Porting PyTorch neural network to Amazon AWS

As part of my Sopra Steria engagement, I have been lately fortunate to spend time in the so-called Aerospace Valley, which is a cluster of aerospace engineering research centers in Toulouse, France. My recent task was to do with cloud detection (image recognition). The goal is to train neural network to detect whether a satellite image is obstructed by clouds.

My work is based on this open source code by Maurício Cordeiro, which the author describes as very simple U-Net model with PyTorch for semantic segmentation of satellite images. PyTorch is deep learning library, and U-Net is a type of convolutional neural network, originally from University of Freiburg.

The network works on sizeable test and train set that contains about 80,000 labelled tif (raster) images, totalling at 15 GB, published together with papers quoted here by S. Mohajerani and T. A. Krammer and P. Saeedi.

The expected functionality is demonstrated below. Given the input satellite image (left), the network is expected to do the segmentation, producing the binary mask indicating the clouded areas (right).

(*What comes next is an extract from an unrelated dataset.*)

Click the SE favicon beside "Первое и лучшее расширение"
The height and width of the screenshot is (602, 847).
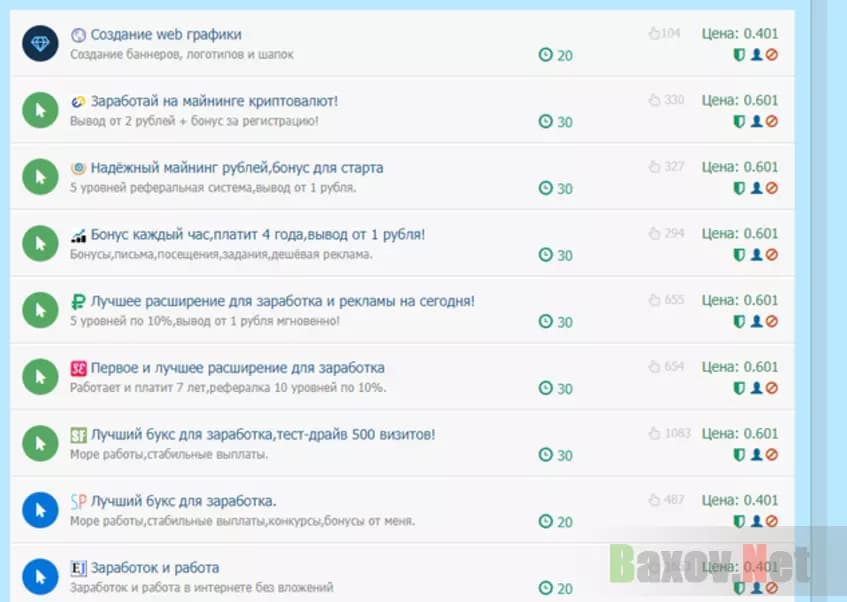pyautogui.click(x=79, y=366)
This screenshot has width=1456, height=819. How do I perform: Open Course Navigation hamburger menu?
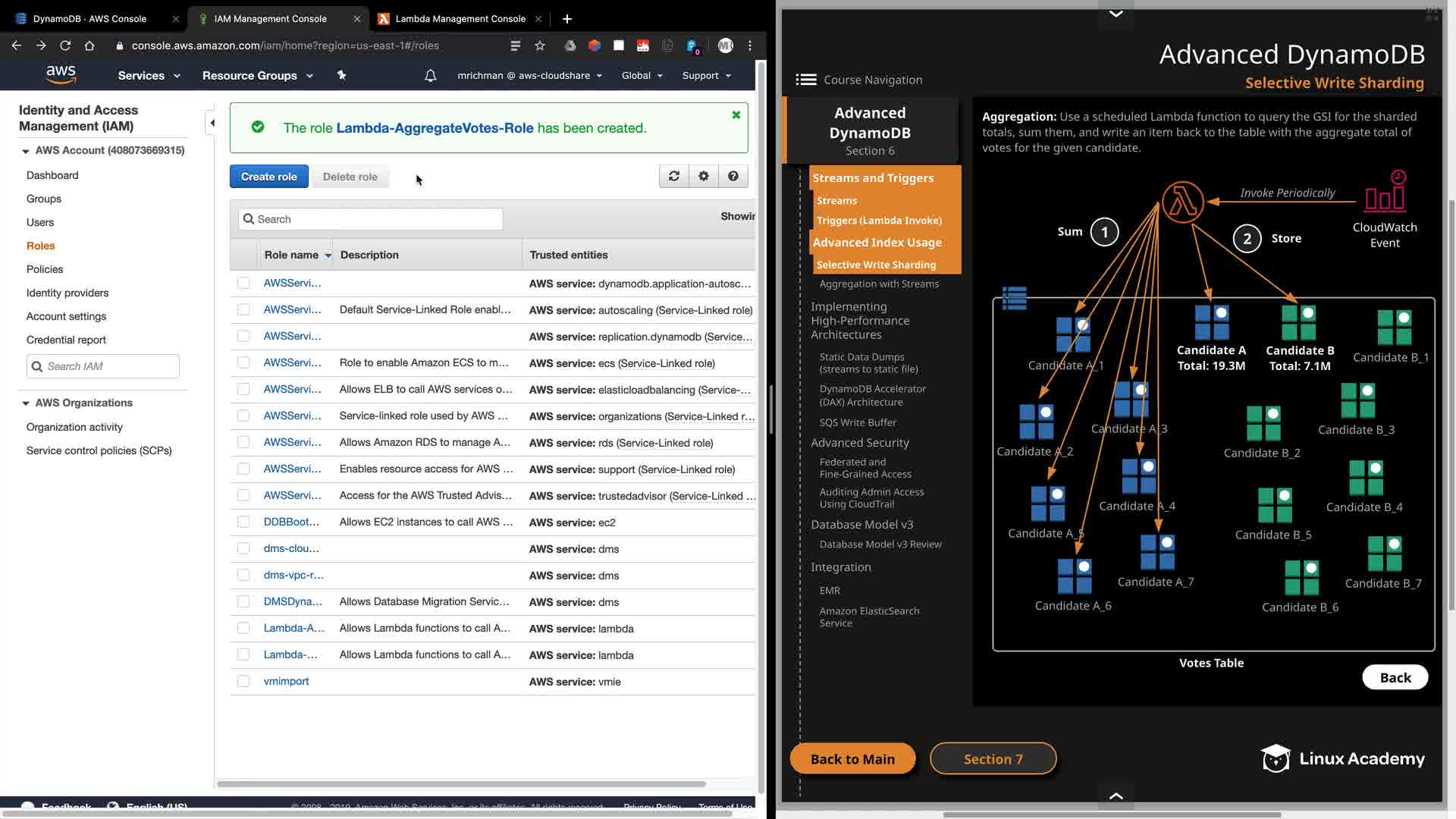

cloud segmentation. Source: this article by Mauricio Cordeiro

For the reasons of performance and scalability we needed to port the code to the Amazon AWS cloud. Part of the reason is that GPU processing (that uses Pytorch and CUDA) easily available on that environment.

The task is not difficult, but still took a few days due to some glitches. Here are a few notes.

1. Pushing data to S3

Not trivial. I decribed this in this separate article.

2. Displaying tif images

During development on AWS you will often need to view images, in order to verify if the processing makes sense. If your environment is in the cloud (for instance Sagemaker), accessible by the browser, the standard way may not work because it attempts to call an external viewer on your computer:

from PIL import Image
im = Image.open('sample_clouds.TIF')
im.show()

Instead, you can view PIL images with pyplot:

import matplotlib.pyplot as plt
im = Image.open('sample_clouds.TIF')
plt.imshow(im)

expected output:

3. Accessing tif images located in S3

It is easy to download a file from S3 and store it locally:

object = bucket.Object(remote_filename)
object.download_file(local_filename)

However, this local copy is unnecessary. It would be better to upload images directly to the memory. To do this, we need to do the following trick using o.BytesIO(), because of the binary nature of the content of a tif image:

import io
bucket = s3.Bucket(s3BucketName) 
filename='data/38-Cloud_test/test_blue/blue_patch_269_12_by_5_LC08_L1TP_018008_20160520_20170324_01_T1.TIF'
obj = bucket.Object(filename)
file_stream = io.BytesIO()
obj.download_fileobj(file_stream)
im = Image.open(file_stream)
plt.imshow(im)

Here is an alternative ending, using response object. The result is the same.

response = obj.get()
file_stream = response['Body']
im = Image.open(file_stream)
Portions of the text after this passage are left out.